Study population and study design
A community-based cross-sectional study was conducted in Gondar city. Gondar has located 727 Km from the capital, Addis Ababa, and 182 km from Bahir Dar, the capital of Amhara National Regional State. According to the 2007 national central statistical agency, Gondar city has a population size of 351,675 and the city is subdivided into 24 city kebeles (local administrative) holding approximately 53,725 households and 112, 800 adult population. There is one governmental tertiary eye care center that provides different specialty eye care services and three private eye care specialty clinics in the city.
The study was conducted from April 25 to May 15, 2017. Adults’ age ≥18-years-old living in Gondar city, were the source population. Individuals who were unable to respond to the questionnaire due to either serious illness or mental problem and those who resided less than 6 months in the study area were excluded.
Sample size determination and sampling procedure
The sample size was determined by using open Epi computer software for a single population. By considering the proportion of good attitude towards traditional eye medicine use (P= 50%), a design effect of 1.5 and 10 % of non-response rate, the final sample size was 633.
To select study participants, a multi-stage random sampling technique was employed in 24 homogenous kebeles (local administrative). Six kebeles were selected from the city by a simple random sampling technique. In selected kebeles, there were 12, 952 households. Population proportion to size sampling was used to determine the sample size in each kebeles. Households in kebeles were selected by a systematic random sampling method using a sampling fraction of 21. Finally, the lottery method was used to select a participant in a household, where more than one adult (≥18 years old) was found (Figure 1).
Data collection tool and procedures
Data collection was done by 6 trained diploma secretaries through a face to face interview, using a pre-tested structured Amharic (local language) Questionnaire. The data collection instrument (questionnaire) was developed in English for this study purpose and then translated to Amharic (local language) and later translated back to English by language experts to ensure the accuracy and reliability of data. To assure data quality, a pre-test (5% of the sample size) was done outside the study area on a similar population. The reliability of the questionnaire was tested using Cronbach’s alpha and the result was 0.80. During a home to home visit to collect data, each data collector started by spinning a pen at a crossroads to select a specific direction. Besides, data clean up; checking for completeness, outliers, and missing values were done each day by the supervisor.
Operational definitions
Good attitude: A participant was said to have a good attitude towards traditional eye medicine use when he/she had scored mean and above the mean of attitude questions.
Poor attitude: A participant was said to have a poor attitude towards traditional eye medicine use when he/she had scored less than the mean of attitude questions.
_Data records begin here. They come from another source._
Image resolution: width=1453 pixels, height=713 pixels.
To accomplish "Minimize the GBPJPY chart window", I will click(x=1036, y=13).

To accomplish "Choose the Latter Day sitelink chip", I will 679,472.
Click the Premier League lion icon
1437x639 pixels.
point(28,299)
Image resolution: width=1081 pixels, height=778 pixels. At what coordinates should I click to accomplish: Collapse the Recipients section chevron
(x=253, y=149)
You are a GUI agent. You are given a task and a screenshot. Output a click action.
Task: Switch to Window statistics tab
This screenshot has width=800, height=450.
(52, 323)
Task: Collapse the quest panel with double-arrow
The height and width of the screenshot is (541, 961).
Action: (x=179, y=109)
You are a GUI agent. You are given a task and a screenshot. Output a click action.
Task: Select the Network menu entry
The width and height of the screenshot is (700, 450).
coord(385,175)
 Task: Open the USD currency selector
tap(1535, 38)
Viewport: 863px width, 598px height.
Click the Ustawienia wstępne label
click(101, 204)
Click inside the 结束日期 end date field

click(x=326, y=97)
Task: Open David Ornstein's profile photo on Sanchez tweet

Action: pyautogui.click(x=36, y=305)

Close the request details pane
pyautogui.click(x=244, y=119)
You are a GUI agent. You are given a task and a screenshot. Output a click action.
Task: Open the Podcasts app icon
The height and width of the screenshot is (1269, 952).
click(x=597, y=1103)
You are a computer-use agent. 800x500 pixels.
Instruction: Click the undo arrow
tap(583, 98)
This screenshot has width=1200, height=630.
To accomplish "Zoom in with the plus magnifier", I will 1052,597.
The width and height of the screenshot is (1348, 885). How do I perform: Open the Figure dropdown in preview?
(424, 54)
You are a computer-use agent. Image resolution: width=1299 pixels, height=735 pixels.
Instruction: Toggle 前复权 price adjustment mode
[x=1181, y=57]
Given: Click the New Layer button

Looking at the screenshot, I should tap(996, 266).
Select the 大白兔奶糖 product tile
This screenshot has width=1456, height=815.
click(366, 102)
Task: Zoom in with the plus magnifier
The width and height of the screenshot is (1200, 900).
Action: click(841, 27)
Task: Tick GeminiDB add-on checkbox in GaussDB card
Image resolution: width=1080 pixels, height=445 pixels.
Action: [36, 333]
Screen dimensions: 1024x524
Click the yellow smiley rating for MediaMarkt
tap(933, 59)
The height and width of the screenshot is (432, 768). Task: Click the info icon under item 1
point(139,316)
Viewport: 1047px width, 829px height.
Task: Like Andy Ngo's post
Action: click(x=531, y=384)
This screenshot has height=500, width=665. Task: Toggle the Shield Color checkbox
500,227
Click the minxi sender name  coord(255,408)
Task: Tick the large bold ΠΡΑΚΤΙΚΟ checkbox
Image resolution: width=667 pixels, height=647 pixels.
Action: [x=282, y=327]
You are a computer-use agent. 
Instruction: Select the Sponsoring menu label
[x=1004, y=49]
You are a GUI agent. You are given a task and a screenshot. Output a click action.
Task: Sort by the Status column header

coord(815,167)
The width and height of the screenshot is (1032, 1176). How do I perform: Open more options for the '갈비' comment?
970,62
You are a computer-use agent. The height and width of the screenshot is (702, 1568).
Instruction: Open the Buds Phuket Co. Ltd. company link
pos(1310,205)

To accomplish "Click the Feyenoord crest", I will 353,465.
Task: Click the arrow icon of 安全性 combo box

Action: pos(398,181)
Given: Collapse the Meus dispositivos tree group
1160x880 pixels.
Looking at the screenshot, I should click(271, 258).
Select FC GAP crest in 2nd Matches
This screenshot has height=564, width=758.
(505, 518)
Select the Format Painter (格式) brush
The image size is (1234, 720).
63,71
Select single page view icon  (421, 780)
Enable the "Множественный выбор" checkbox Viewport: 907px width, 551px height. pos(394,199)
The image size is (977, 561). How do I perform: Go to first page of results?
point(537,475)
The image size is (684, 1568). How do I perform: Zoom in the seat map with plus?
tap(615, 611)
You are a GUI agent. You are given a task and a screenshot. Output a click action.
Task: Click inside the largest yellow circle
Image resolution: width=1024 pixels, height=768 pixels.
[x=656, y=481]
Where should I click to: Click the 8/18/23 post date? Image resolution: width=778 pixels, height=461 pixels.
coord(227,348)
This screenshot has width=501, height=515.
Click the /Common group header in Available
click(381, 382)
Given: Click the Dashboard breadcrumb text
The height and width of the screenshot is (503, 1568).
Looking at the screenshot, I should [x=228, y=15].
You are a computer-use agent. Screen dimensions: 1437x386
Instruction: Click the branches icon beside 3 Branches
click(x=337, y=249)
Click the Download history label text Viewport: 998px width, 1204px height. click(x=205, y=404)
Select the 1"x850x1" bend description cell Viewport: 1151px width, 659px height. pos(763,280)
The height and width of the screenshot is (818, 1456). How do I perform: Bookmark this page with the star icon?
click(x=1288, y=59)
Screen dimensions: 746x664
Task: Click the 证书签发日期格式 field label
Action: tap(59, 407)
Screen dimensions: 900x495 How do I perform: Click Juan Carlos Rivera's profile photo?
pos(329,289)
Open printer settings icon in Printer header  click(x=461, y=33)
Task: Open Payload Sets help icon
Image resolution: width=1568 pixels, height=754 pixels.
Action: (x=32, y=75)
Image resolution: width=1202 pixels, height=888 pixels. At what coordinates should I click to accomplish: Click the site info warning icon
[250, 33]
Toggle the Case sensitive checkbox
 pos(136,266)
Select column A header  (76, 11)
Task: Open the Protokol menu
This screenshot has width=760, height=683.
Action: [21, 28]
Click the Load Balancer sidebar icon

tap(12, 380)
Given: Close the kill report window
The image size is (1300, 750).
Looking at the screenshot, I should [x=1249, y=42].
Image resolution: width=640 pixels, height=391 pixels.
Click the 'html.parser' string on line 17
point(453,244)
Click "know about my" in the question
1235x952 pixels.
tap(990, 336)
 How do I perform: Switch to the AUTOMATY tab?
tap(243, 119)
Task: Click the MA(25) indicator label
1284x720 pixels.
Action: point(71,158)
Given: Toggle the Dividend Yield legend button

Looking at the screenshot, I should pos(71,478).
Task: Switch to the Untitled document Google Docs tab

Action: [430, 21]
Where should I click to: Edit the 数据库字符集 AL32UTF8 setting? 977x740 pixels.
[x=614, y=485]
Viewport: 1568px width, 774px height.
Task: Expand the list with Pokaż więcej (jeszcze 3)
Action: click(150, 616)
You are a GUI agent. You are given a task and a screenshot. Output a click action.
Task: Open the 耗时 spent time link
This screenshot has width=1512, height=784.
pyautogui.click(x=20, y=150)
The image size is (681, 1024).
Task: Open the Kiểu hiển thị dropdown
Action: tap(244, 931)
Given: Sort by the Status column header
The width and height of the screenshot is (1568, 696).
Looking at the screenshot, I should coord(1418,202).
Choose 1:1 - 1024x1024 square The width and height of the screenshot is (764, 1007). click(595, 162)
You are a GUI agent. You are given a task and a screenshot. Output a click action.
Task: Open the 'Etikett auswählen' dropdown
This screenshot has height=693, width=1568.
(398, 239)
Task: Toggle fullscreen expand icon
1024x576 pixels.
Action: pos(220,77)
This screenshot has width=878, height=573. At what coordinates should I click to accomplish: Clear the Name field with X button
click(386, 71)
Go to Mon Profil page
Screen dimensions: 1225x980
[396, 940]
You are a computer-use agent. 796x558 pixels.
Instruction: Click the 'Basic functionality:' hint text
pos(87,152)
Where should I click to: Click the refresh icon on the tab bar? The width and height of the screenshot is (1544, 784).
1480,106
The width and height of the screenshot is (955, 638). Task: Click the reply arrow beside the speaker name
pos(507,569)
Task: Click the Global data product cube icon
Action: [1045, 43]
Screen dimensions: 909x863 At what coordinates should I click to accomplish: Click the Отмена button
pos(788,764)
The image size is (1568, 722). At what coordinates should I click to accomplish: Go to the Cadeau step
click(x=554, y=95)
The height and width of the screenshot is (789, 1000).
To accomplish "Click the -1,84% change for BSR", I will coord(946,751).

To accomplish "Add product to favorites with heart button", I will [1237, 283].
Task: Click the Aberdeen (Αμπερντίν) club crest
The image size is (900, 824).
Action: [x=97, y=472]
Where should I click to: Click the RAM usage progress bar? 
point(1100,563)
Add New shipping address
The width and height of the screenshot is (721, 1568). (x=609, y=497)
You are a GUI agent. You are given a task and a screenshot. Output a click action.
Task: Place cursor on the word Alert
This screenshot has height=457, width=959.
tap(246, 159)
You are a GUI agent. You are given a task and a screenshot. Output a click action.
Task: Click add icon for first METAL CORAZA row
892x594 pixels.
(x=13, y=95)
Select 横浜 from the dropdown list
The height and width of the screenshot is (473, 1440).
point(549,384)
Availability of traditional healer: A traditional healer was considered as available when a participant answered “yes” for the question “do you know a functional traditional healer?”
Health insurance: The participant was said to have health insurance when the participant has had an annual payment agreement with the government and the government covers the annual health cost of the participant.
Data processing and statistical analysis
Data from the entire questionnaire was coded, entered into Epi info 7, and exported to SPSS version 20 software for analysis. Frequency and cross-tabulations were used for the descriptive analysis of data. Associations between dependent and independent variables were analyzed using binary logistic regression with enter method variable selection. Variables with a P-value of ≤ 0.2 in the bivariable analysis were entered into multiple logistic regressions and a variable with a P-value of < 0.05 with a 95 % confidence interval was considered as a statistically significant association. Model fitness was checked using Hosmer and Lemeshow goodness of fit and the result was 0.985. Besides this, predictor variables were checked for multicollinearity and the variance inflation factor values were less than 10 through cross-checking across each variable.